**Given text**

• • • • •

General Introduction about Congenital disorder of glycosylation:
Congenital disorder of glycosylation (carbohydrate-deficient glycoprotein syndrome) is one of several rare inborn errors of metabolism in which glycosylation of a variety of tissue proteins and/or lipids is deficient or defective. Congenital disorders of glycosylation are sometimes known as CDG syndromes. They often cause serious, sometimes fatal, malfunction of several different organ systems (especially the nervous system, muscles, and intestines) in affected infants.
Congenital disorders of glycosylation (CDG) is an umbrella term for a rapidly expanding group of rare genetic, metabolic disorders due to defects in complex chemical process known as glycosylation. Glycosylation is the process by which sugar 'trees' (glycans) are created, altered and chemically attached to certain proteins or fats (lipids). When these sugar molecules are attached to proteins, they form glycoproteins; when they are attached to lipids, they form glycolipids. Glycoproteins and glycolipids have numerous important functions in all tissues and organs.
Glycosylation involves many different genes, encoding many different proteins such as enzymes. A deficiency or lack of one of these enzymes can lead to a variety of symptoms potentially affecting multiple organ systems. CDG can affect any part of the body, and there is nearly always an important neurological component. CDG can be associated with a broad variety of symptoms and can vary in severity from mild cases to severe, disabling or life-threatening cases. CDG are usually apparent from infancy. Individual CDG are caused by a mutation to a specific gene. Most CDG are inherited as autosomal recessive conditions.
CDG was first reported in the medical literature in 1980 by Dr. Jaak Jaeken and colleagues. More than 80 different forms of CDG have been identified in the ensuing years. Several different names have been used to describe these disorders including carbohydrate-deficient glycoprotein syndromes. Recently, Jaeken and colleagues have proposed a classification system that names each subtype by the official abbreviation of its defective gene followed by a dash and CDG. For example, congenital disorder of glycosylation type 1a is now known as PMM2-CDG. PMM2 is the defective gene that causes this subtype of CDG.

• • • • •

Repeat the passage from the text on congenital disorders of glycosylation word for word, beginning at the words "CDG was first" and stopping after "subtype of CDG.".

Entries taken from a collection
• • • • •

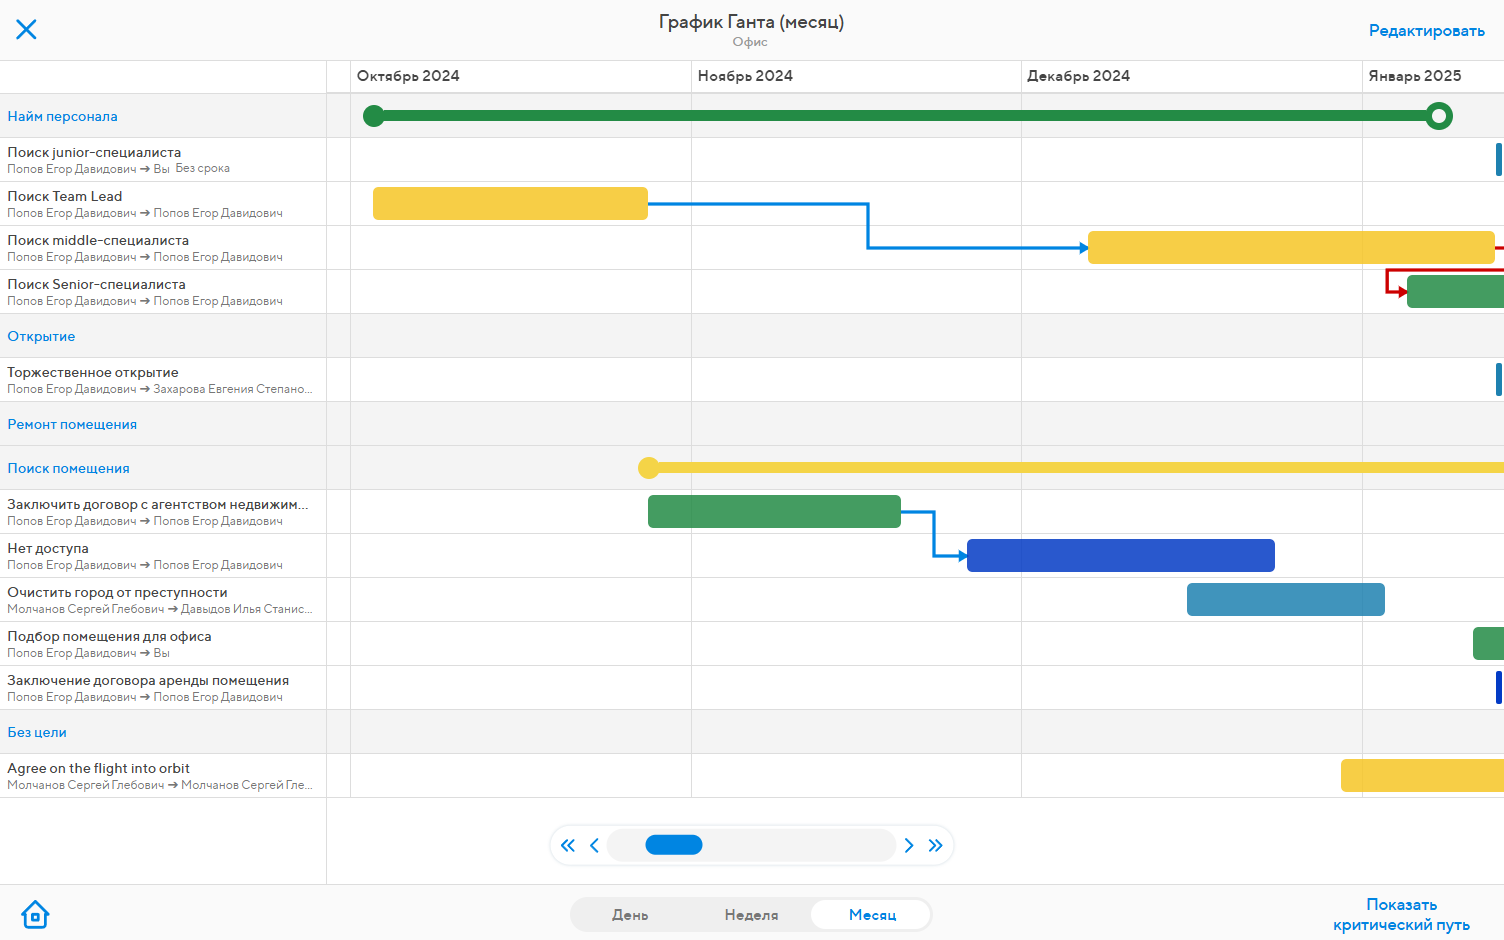Viewport: 1504px width, 940px height.
Task: Switch to the Неделя view
Action: tap(751, 915)
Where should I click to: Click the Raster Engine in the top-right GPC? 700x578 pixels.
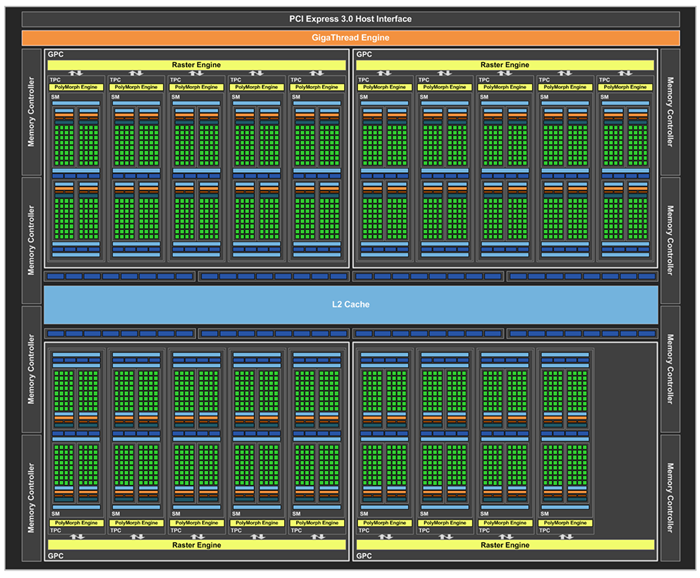pos(504,65)
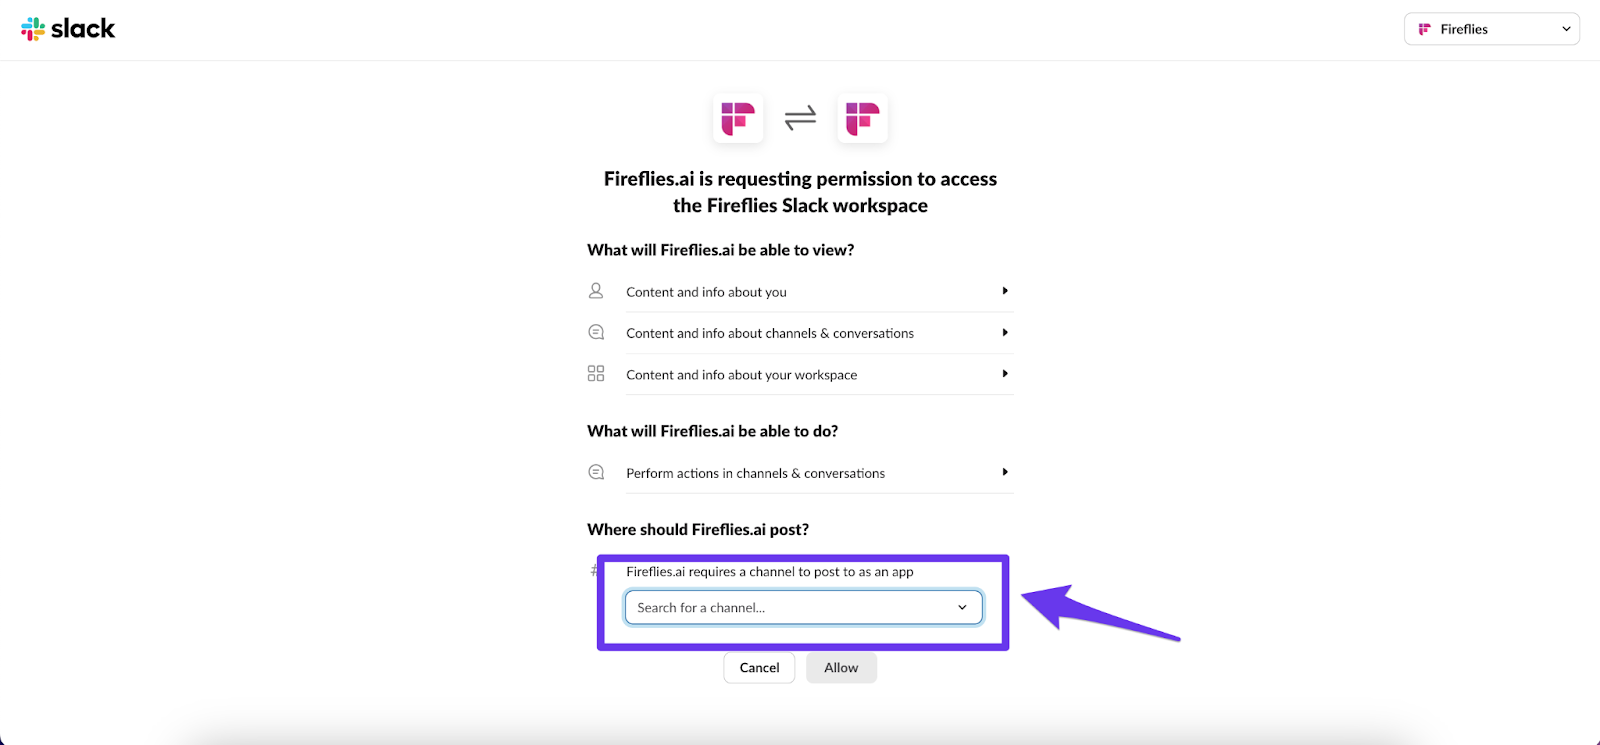Click the exchange arrows icon between logos
This screenshot has height=745, width=1600.
pos(800,118)
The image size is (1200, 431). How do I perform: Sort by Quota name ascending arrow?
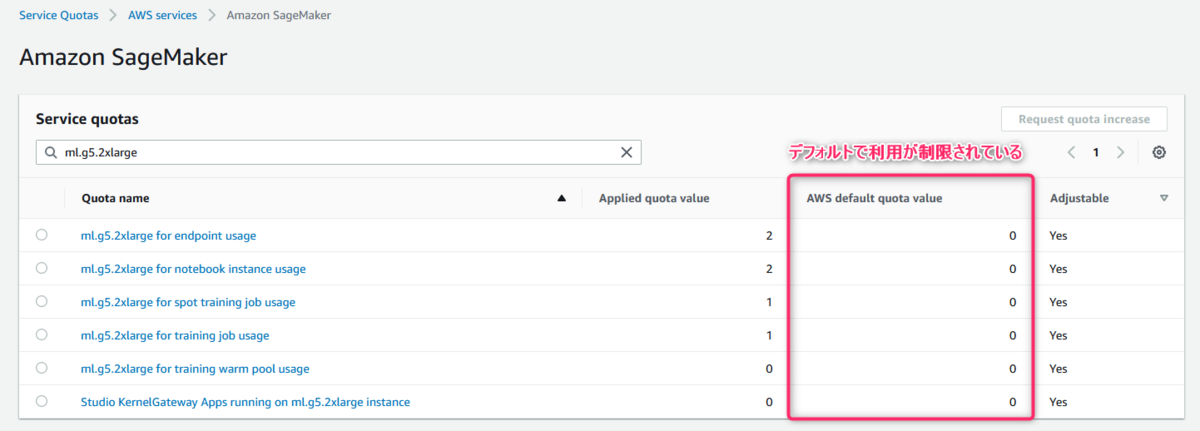pos(561,198)
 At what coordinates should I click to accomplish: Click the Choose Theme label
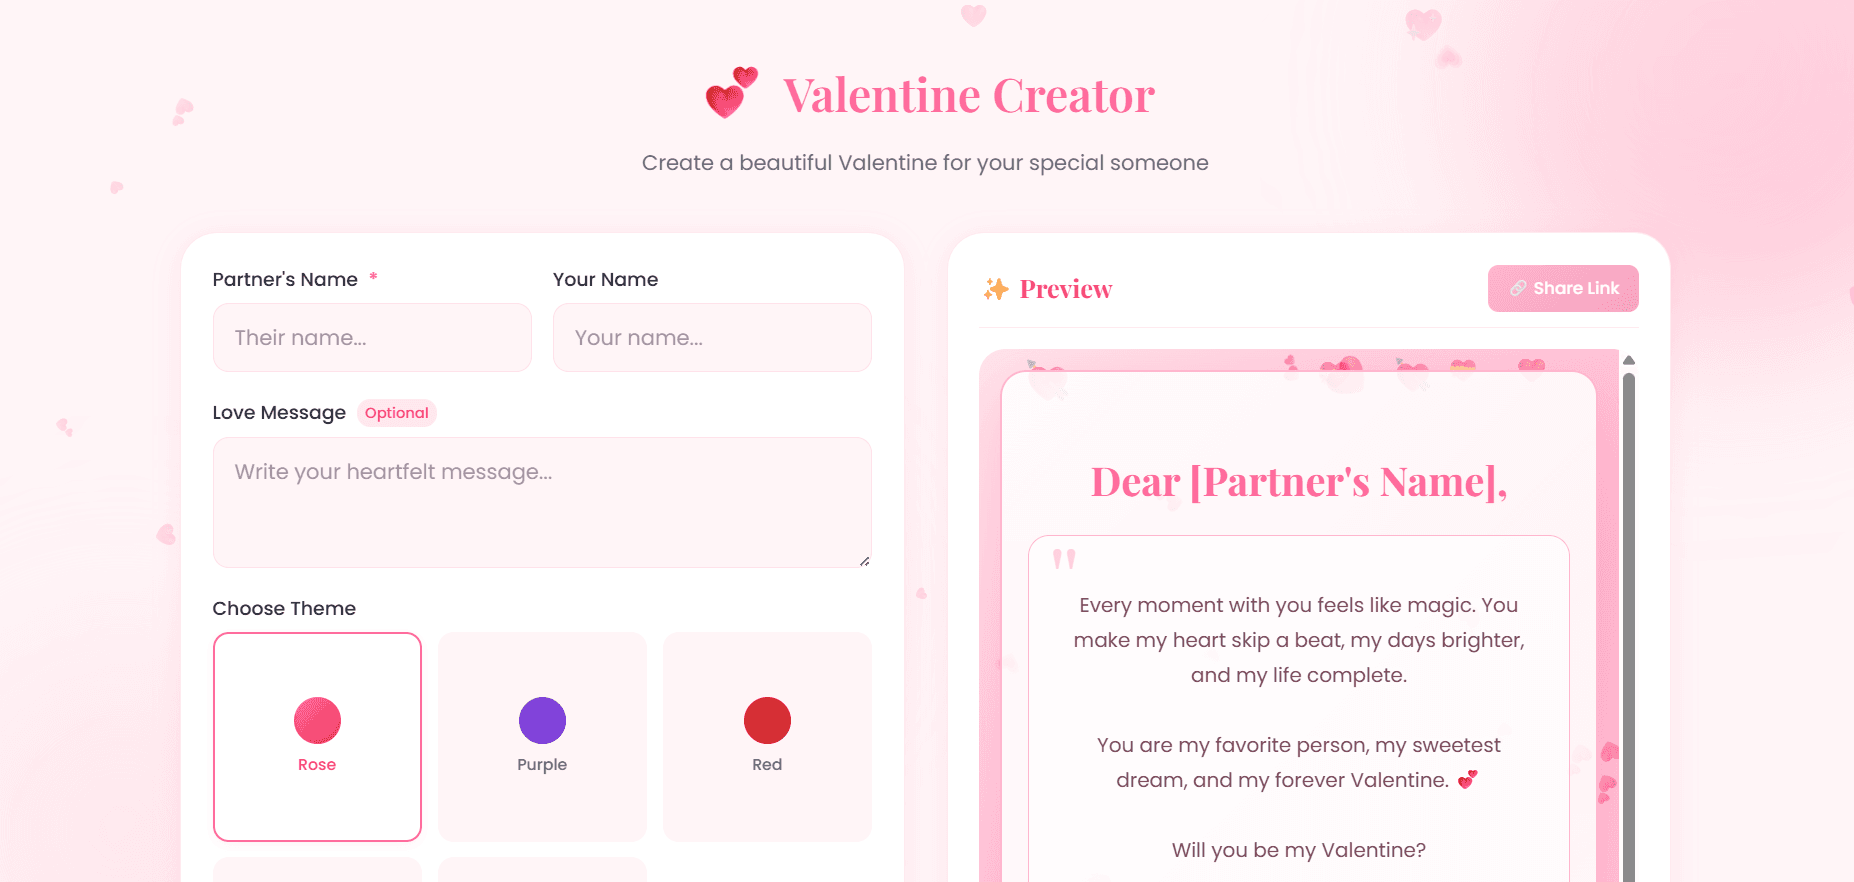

• • • • •

**Your solution**
CDG was first reported in the medical literature in 1980 by Dr. Jaak Jaeken and colleagues. More than 80 different forms of CDG have been identified in the ensuing years. Several different names have been used to describe these disorders including carbohydrate-deficient glycoprotein syndromes. Recently, Jaeken and colleagues have proposed a classification system that names each subtype by the official abbreviation of its defective gene followed by a dash and CDG. For example, congenital disorder of glycosylation type 1a is now known as PMM2-CDG. PMM2 is the defective gene that causes this subtype of CDG.